Merece una atención especial el uso de ciertos Leitmotive de los que se sirve el autor para vertebrar las diferentes secciones del libro, y que juegan un papel clave en la construcción de macrometáforas. Por ejemplo, la repetición del siguiente tema: “Has cantado, pero no has hablado al corazón de las cosas”, en la primera parte del libro, nos pone cada tanto en sintonía con la intención ditirámbica del texto, otorgando al deleite de la palabra la preeminencia negada a la esencialidad del mundo.
En definitiva, un texto sinuoso, que podría parecer demasiado críptico si no rescatase al lector de la oscuridad absoluta pespunteando cada sección con intuiciones potentísimas.
Por su parte, los poemas de Horoskop, de José Carlos Yrigoyen, parecen estar escritos en voz baja. Directos, despojados de ornamentos, son de apariencia narrativa, cargados de topónimos casi impronunciables que imprimen al texto una sonoridad ríspida. El ritmo sincopado y la referencialidad onírica generan un ambiente distinto en cada uno. Algunos personajes emergen del texto como un epifenómeno de la situación –insinuada, diluida, atravesada por conversaciones imposibles.
La facilidad de José Carlos Yrigoyen (Lima, 1976) para establecer una continuidad entre el paisaje y los mundos interiores –“No muy lejos de la playa la relación entre el tiempo y la memoria/ se derrumba sobre la arena con los tendones cubiertos de sangre”, “donde el viento es solamente parte del proceso de pensar”– hace de su escritura un movimiento orgánico. Las pulsiones vitales se desbordan e irrumpen en el paisaje disfrazadas de símbolos.
Puede estorbar, sin embargo, una cierta voluntad de rareza, que por momentos hace del texto un lugar árido. Pero, como el propio autor descubre, “Lo incomprensible [...] no es un goce que se pueda mantener más que unos pocos minutos”.
Más allá de la densidad específica de cada uno de los poemas, hay ciertos juegos metaliterarios que vertebran y unifican el libro entero, poniendo también de relieve la aparente inseguridad del poeta ante su trabajo: “Un juego donde a la mitad ya nos declaramos vencidos/ y pensamos cuál será la mejor manera de terminar esto./ (Eso, eso es: una coda será la mejor forma de terminar esto.)” Esta dubitación de la lengua, incesante pleito del autor con su materia, es una de las principales puertas de entrada que se ofrecen al lector, que se sentirá invitado por el tono casi íntimo que se alcanza mediante este tipo de juegos: “yo ya no quiero esperar que pase algo para escribir sobre”, “Eso, eso es: una coda./ Que la coda de esto sea un lugar para abrazarnos”.
Yrigoyen habla a un interlocutor cercano, al que en algunas ocasiones (“Apunte para un poema sobre el matrimonio”) se puede identificar con el sujeto amado.

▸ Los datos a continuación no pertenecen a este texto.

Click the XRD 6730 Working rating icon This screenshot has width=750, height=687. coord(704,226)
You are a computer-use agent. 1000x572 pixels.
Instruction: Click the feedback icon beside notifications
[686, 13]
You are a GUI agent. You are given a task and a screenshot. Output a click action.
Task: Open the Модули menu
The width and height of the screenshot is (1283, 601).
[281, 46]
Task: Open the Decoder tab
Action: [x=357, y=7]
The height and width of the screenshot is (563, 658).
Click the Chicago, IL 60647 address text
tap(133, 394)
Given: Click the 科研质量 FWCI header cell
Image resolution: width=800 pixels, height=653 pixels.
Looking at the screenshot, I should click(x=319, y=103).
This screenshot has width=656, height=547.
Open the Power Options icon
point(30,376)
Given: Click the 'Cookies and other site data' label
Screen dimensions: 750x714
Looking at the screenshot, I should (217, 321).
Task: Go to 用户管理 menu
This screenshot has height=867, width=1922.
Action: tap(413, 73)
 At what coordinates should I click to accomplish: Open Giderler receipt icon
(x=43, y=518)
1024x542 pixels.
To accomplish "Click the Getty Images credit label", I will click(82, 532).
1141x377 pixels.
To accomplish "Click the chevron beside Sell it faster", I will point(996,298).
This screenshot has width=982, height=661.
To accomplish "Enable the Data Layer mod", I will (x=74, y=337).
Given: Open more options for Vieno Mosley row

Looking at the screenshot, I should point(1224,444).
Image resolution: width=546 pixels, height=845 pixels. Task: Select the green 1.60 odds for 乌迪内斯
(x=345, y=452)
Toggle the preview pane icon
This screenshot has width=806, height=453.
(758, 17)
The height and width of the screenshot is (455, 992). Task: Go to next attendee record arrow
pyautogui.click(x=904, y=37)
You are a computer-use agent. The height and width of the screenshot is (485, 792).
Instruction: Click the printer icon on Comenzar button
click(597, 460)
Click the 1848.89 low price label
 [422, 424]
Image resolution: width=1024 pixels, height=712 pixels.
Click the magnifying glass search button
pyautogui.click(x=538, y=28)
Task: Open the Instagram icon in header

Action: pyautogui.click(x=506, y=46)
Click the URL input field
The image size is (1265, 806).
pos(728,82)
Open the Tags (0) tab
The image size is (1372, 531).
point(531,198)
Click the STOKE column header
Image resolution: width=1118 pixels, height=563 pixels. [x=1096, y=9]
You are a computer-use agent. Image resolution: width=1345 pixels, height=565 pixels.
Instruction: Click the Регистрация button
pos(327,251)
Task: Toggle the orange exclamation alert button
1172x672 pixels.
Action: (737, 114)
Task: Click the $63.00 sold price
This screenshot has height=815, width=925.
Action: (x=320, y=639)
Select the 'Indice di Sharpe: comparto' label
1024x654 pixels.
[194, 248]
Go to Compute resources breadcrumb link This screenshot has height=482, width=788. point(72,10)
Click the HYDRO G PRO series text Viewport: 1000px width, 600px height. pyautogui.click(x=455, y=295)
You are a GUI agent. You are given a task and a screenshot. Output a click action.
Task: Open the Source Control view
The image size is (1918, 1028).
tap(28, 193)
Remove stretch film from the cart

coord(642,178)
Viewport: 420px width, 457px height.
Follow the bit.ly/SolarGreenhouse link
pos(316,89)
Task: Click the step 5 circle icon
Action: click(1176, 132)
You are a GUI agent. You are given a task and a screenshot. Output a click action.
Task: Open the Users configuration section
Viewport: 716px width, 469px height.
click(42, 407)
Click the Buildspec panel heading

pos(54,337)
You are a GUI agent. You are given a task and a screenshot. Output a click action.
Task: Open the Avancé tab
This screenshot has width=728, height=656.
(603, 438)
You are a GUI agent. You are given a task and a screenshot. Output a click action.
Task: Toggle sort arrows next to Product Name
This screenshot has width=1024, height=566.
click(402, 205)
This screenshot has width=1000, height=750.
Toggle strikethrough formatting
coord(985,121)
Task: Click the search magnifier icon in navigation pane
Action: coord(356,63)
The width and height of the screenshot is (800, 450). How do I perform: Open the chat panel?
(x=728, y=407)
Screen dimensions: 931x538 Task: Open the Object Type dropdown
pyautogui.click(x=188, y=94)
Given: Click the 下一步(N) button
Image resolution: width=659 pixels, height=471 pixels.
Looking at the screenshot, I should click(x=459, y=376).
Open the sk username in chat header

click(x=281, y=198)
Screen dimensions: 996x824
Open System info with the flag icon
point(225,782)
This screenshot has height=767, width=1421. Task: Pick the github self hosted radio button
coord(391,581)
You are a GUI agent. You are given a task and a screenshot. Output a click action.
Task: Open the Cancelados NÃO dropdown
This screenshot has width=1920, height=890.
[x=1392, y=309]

El lector, en estos versos, habita ese espacio de intimidad prístina y directa, que no es un espacio convencionalmente poético, sino construido por las obsesiones, las imágenes y los sonidos personalísimos del autor. En este sentido, parece que esa narración a media voz es la puerta para acceder a un lenguaje privado, para leer y comprender el léxico de un grupo selecto: la comunidad de los amantes o la fraternidad secreta. El glosario personal de Yrigoyen nos incluye en un mundo onírico de personajes bosquejados: “Kematian para definir al que estudia la protohistoria del clavicémbalo./ Uang kertas para el autobús que pasa repleto de prisioneros cantando.”